We recently wrote Wills for a young couple who are scheduled to marry next year. Their Wills are pretty standard – if one of them dies they would like the other to inherit everything, and if they both die or once the second of them dies, they have named a combination of their close relatives to inherit.

However, we were sure to include clauses stating that when they get married, the Wills should not be cancelled, because in normal circumstances a person getting married cancels any previous Will they have written. The clauses preventing this need to be written carefully to ensure they are effective.

Sometimes a marriage cancelling a Will can be entirely innocent. A childless person has written a Will leaving their estate to their parents or siblings, but then they marry and want to leave their estate to their new spouse. Or someone marries for the second time, and they need to write a Will that ensures their estate doesn’t all go to their new spouse (if at all), but includes their children from their first marriage. This is something that the new spouse will often be completely on board with, especially if they want to do the same for their own children from their previous relationship – but it needs formalising in a Will.

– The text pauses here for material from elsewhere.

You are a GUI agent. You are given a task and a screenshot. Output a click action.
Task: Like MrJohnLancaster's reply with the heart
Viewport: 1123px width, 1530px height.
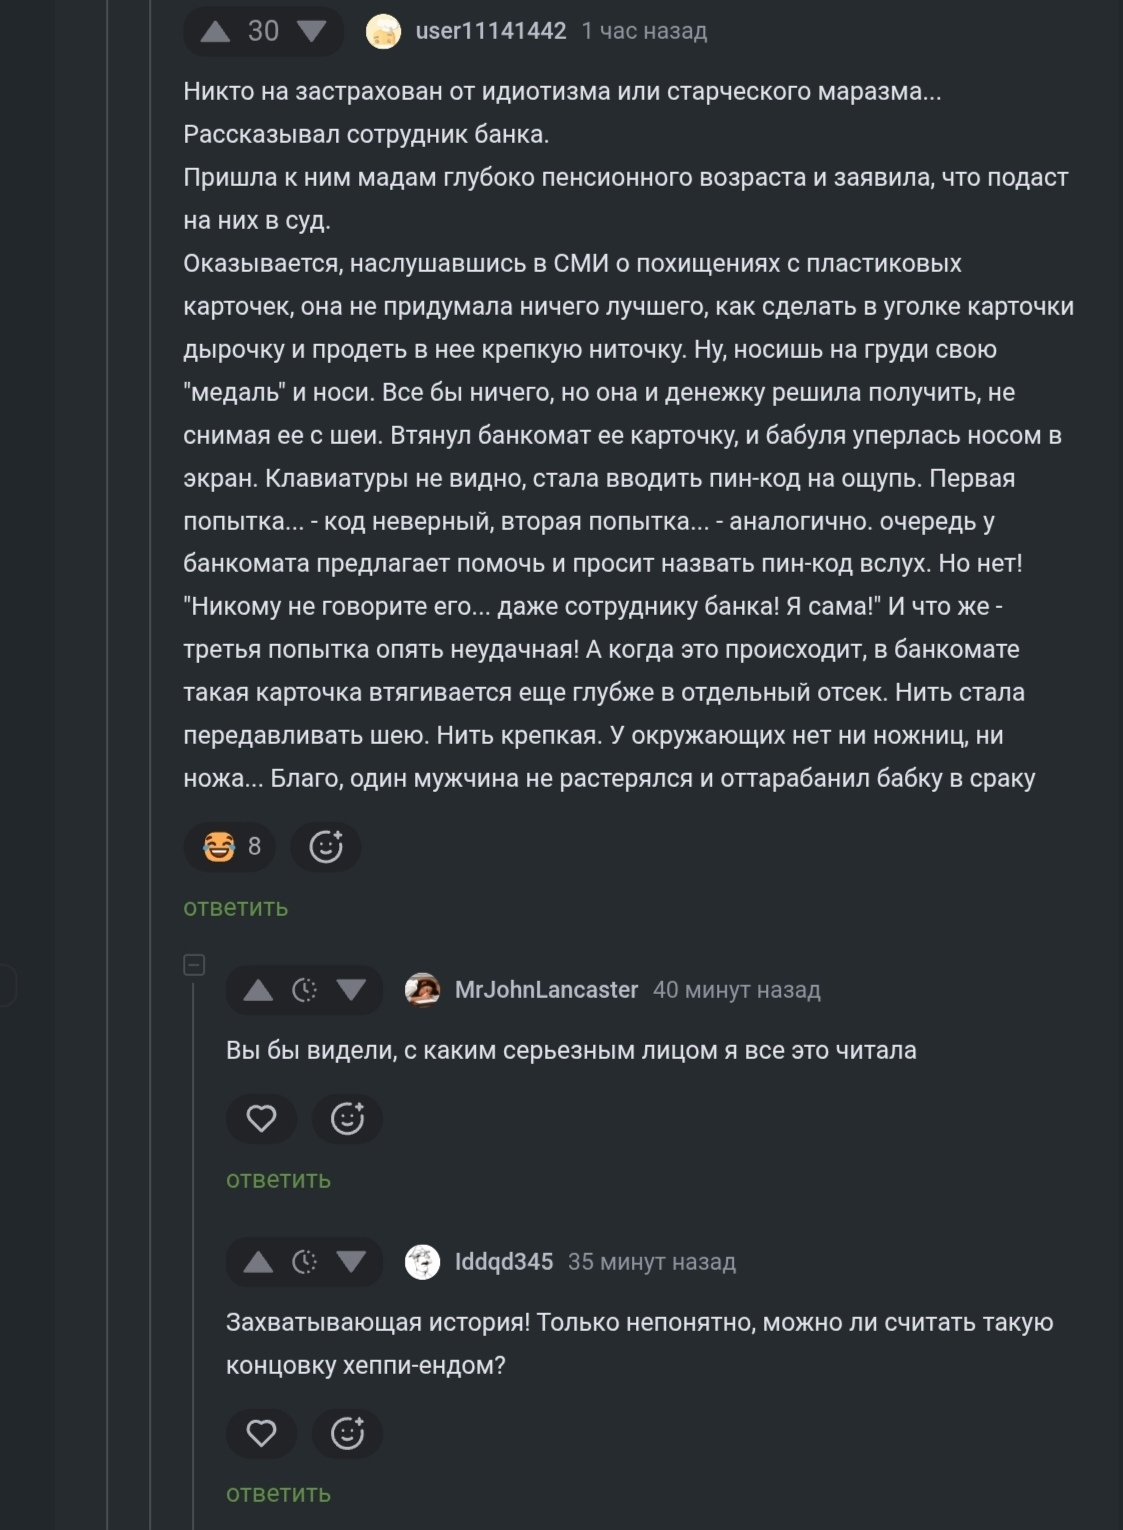click(x=261, y=1118)
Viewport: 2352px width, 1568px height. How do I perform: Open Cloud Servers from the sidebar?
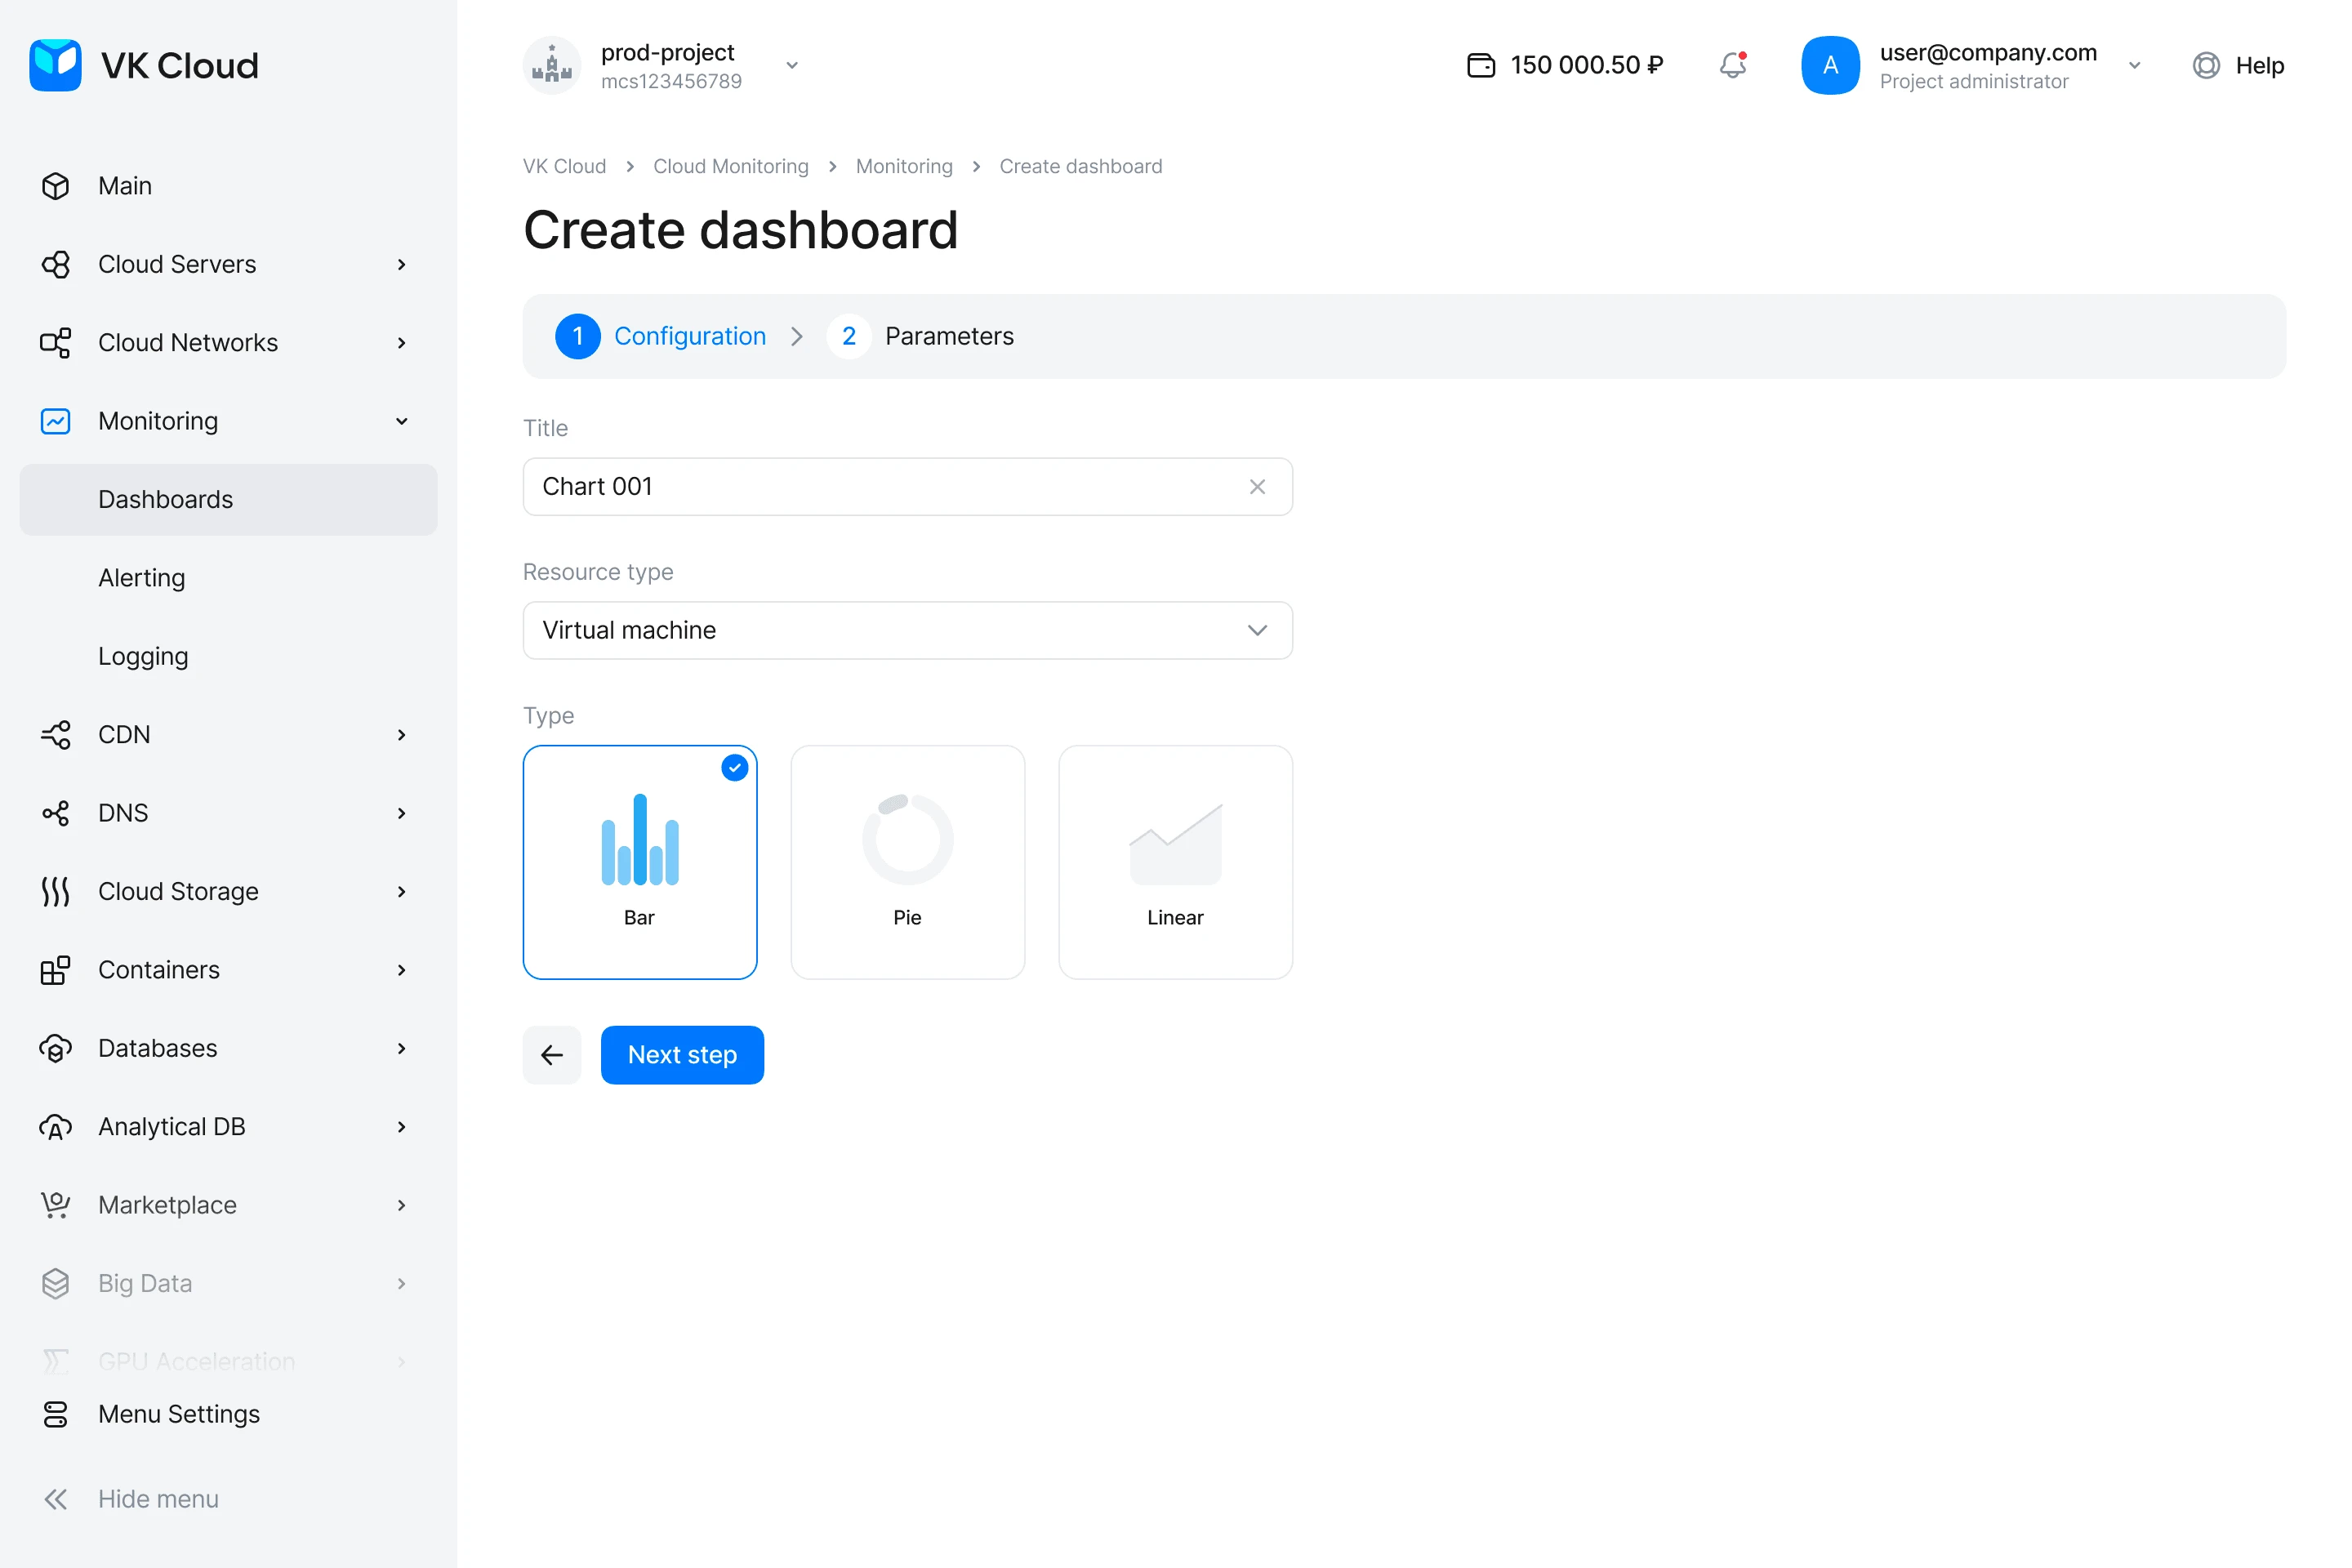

However, the law that marriage cancels a Will (it is currently being reviewed by the government for potential scrapping) can be used in a more sinister way, through predatory marriage. One case shown on Channel 5’s Inheritance Wars programme involved an elderly lady who suffered dementia, yet married a younger man without her family’s knowledge not long before her death. As her Will leaving her estate to her children was cancelled, this lady’s husband inherited her property and crucially, was able to decide on her funeral and burial, which was carried out in a way her children believed was different to what she would have wanted.

In a second marriage where children are present from previous relationships, writing a Will is crucial to ensuring previous children still benefit and to prevent inheritance being completely lost to a new spouse’s family. As mentioned above, this is often something that both spouses are keen to avoid because they both have children from previous relationships: but without Wills, there is the very real risk of children being disinherited.